As COVID-19 spread throughout the United States in early 2020, many pregnant people sought alternatives to delivering in a hospital. Midwifery practices offering services at home or in a freestanding birth center reported record numbers of inquiries, including from people looking to transfer care near the end of pregnancy. Whether due to fear of COVID-19 exposure in health care settings or out of a desire to avoid restrictive hospital policies regarding support people and newborn separation, people who had not previously considered home birth were newly drawn to midwifery care and others who had considered a midwife-attended birth redoubled their efforts to find an available provider. The turn to community birth—birth in a freestanding birth center or at home, usually with the support of a midwife—is a reasonable and understandable development, given the strong health and safety record of midwifery care, midwifery’s focus on holistic and individualized care, and the generally smaller caseload size of midwifery practices relative to obstetrics practices, which can minimize the number of people to whom providers are exposed during a health crisis. Midwifery care is especially attractive for some pregnant people of color—and Black women in particular—who have experienced bias and discrimination in health care settings and who have higher rates of both provider mistreatment and adverse health outcomes than White women in mainstream maternity care. But many pregnant people who sought midwifery care during the pandemic discovered they lacked access to non-hospital-based alternatives, as the supply of local midwives could not meet demand or legal restrictions meant there simply were no midwives in the area.
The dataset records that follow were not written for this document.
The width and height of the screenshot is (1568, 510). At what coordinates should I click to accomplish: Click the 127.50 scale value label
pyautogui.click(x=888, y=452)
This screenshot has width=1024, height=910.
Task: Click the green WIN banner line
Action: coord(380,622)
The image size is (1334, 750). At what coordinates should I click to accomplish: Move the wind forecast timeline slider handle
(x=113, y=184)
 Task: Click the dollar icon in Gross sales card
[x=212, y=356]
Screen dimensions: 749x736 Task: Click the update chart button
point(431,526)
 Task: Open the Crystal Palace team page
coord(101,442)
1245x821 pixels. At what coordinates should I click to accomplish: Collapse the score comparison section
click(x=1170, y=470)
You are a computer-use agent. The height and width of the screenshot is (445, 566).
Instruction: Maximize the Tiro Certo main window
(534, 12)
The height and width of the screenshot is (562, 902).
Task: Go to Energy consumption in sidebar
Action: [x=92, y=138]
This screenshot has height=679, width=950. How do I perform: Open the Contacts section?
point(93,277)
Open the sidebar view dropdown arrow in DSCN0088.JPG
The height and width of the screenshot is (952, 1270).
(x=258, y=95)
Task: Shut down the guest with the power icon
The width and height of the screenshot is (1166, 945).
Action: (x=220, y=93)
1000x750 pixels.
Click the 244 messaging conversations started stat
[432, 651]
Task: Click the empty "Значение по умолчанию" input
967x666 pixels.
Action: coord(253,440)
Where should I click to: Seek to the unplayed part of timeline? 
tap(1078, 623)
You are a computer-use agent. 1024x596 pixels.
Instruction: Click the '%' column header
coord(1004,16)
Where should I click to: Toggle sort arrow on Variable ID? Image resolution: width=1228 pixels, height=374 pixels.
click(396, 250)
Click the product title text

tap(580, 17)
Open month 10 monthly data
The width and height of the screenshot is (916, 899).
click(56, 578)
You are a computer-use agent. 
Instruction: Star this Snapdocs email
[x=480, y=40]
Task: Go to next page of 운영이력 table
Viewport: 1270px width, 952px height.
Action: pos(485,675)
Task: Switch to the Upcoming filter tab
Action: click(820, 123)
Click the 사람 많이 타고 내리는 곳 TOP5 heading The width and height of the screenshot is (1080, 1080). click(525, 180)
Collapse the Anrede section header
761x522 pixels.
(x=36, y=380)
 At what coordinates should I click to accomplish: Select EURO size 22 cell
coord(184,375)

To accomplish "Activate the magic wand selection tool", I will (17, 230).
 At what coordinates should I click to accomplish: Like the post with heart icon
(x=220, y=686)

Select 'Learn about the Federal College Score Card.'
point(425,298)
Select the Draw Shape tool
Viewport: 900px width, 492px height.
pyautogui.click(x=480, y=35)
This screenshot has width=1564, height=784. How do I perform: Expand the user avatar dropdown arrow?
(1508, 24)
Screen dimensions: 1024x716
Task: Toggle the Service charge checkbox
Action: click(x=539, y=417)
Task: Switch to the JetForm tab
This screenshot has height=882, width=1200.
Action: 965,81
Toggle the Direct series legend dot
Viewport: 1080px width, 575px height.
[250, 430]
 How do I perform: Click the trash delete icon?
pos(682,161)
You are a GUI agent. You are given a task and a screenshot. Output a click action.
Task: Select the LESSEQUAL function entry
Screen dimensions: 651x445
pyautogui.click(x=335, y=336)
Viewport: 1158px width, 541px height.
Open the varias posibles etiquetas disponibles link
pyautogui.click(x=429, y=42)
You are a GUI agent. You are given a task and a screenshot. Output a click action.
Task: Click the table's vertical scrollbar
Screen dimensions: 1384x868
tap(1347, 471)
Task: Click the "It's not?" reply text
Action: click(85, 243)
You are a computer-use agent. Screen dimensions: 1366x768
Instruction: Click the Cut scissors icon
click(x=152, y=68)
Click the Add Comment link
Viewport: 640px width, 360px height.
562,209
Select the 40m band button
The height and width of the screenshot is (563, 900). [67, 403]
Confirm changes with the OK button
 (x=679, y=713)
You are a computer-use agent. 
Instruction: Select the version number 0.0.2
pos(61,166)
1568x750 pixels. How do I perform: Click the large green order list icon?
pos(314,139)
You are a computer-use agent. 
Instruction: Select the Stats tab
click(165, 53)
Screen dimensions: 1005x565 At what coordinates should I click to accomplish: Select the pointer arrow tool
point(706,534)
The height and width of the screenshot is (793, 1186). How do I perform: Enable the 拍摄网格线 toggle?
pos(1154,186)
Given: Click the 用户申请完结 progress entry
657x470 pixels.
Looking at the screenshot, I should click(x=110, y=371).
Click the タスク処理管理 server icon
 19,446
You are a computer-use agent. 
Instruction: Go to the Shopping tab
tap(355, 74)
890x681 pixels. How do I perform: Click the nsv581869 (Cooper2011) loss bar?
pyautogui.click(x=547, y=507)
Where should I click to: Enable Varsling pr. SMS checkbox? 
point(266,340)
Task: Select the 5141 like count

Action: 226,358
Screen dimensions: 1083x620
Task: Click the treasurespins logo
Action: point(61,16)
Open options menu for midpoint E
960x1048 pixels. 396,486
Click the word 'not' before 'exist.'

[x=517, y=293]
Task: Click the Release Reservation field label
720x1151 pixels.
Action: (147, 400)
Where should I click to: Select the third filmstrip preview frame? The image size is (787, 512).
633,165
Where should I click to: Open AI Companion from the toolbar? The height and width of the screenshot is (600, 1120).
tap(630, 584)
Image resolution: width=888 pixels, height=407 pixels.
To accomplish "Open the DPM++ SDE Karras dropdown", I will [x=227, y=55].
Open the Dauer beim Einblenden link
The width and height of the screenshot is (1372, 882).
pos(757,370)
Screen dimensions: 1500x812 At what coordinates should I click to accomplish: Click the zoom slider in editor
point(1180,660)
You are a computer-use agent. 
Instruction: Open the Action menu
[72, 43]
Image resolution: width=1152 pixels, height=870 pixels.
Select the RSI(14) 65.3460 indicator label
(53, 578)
This Article examines the turn to community birth during the COVID-19 pandemic and argues that various legal and regulatory restrictions on midwifery practice unfairly interfere with access to this important, health-promoting model of care, especially for people of color, who disproportionately bear the burden of poor maternal health outcomes and hospitalization or death from COVID-19. In particular, this Article examines how lack of licensure for direct-entry midwives in some jurisdictions, along with non-evidence-based restrictions on scope of practice for all types of midwives and burdensome regulatory hurdles to establishing freestanding birth centers, impedes the growth of midwifery as a profession and limits access to community birth. This Article concludes with several recommendations that draw on the experiences of pregnant people during the pandemic to advance a pro-midwifery reform agenda that will tackle inequities in access to community birth and improve maternity care for all.